I'll make a PR removing the table...

michaelwoerister commented 7 years ago

I opened https://github.com/rust-lang/rust/pull/43361 and would be interested in the impact this has here.

alexcrichton commented 7 years ago

In testing locally @michaelwoerister it looks like #43361 shaves about 20ms off an empty file compile time, thanks @michaelwoerister! After that PR the longest timings are:


time: 0.050; rss: 91MB  translation
time: 0.017; rss: 59MB  expansion
time: 0.002; rss: 100MB LLVM passes
time: 0.001; rss: 100MB linking
time: 0.001; rss: 38MB  parsing
Mark-Simulacrum commented 9 months ago

Compiling an empty crate takes a little under 20ms today. This is a little better than clang (v14, what I have on my system) clang -c t.c on an empty C file, and around 2x worse than gcc (version 12) on my system.

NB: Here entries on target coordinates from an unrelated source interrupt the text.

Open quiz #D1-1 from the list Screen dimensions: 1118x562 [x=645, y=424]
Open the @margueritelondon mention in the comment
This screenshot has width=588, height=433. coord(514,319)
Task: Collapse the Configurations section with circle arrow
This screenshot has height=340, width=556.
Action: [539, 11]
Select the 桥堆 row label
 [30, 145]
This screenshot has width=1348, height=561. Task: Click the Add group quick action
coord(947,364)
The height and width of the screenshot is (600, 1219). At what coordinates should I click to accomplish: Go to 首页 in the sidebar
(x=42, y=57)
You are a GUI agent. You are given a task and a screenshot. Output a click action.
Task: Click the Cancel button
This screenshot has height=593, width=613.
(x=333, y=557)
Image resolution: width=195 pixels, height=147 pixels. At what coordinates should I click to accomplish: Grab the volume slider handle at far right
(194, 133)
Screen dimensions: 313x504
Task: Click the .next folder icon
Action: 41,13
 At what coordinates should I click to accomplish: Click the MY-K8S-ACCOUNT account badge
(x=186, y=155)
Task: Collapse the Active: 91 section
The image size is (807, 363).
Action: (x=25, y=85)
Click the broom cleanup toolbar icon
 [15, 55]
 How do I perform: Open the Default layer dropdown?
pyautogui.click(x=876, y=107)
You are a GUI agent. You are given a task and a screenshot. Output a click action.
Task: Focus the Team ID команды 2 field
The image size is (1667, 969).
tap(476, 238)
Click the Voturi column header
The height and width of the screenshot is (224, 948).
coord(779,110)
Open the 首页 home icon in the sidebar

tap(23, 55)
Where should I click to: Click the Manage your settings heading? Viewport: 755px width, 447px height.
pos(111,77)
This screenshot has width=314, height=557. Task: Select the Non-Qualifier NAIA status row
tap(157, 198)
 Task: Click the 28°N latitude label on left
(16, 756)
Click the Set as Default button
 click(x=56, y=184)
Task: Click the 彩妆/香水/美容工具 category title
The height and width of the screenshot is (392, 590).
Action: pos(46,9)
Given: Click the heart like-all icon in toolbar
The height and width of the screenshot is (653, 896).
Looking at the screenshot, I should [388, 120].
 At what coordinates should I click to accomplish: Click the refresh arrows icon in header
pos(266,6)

$ hyperfine --warmup 3 -N "$HOME/.rustup/toolchains/nightly-x86_64-unknown-linux-gnu/bin/rustc --crate-type=lib empty.rs" "clang -c t.c" "gcc -c t.c"
Benchmark 1: /home/mark/.rustup/toolchains/nightly-x86_64-unknown-linux-gnu/bin/rustc --crate-type=lib empty.rs
  Time (mean ± σ):      16.6 ms ±   1.9 ms    [User: 7.4 ms, System: 9.7 ms]
  Range (min … max):    11.6 ms …  20.6 ms    145 runs

Benchmark 2: clang -c t.c
  Time (mean ± σ):      19.6 ms ±   1.8 ms    [User: 8.6 ms, System: 10.9 ms]
  Range (min … max):    15.8 ms …  22.6 ms    138 runs

Benchmark 3: gcc -c t.c
  Time (mean ± σ):       8.7 ms ±   1.3 ms    [User: 5.9 ms, System: 2.7 ms]
  Range (min … max):     5.3 ms …  11.4 ms    336 runs

Summary
  gcc -c t.c ran
    1.91 ± 0.37 times faster than /home/mark/.rustup/toolchains/nightly-x86_64-unknown-linux-gnu/bin/rustc --crate-type=lib empty.rs
    2.26 ± 0.40 times faster than clang -c t.c

The majority of the difference seems to be explained by the number of pages faulted in (possibly indirectly as a proxy for memory used, etc.) - perf stat -e faults reports gcc takes ~1489 faults and rustc takes ~2963 faults on this benchmark. I don't think there's much we can do to modify that without significant work. Given that we're on par with clang and within the same ballpark as gcc, I'm going to go ahead and close.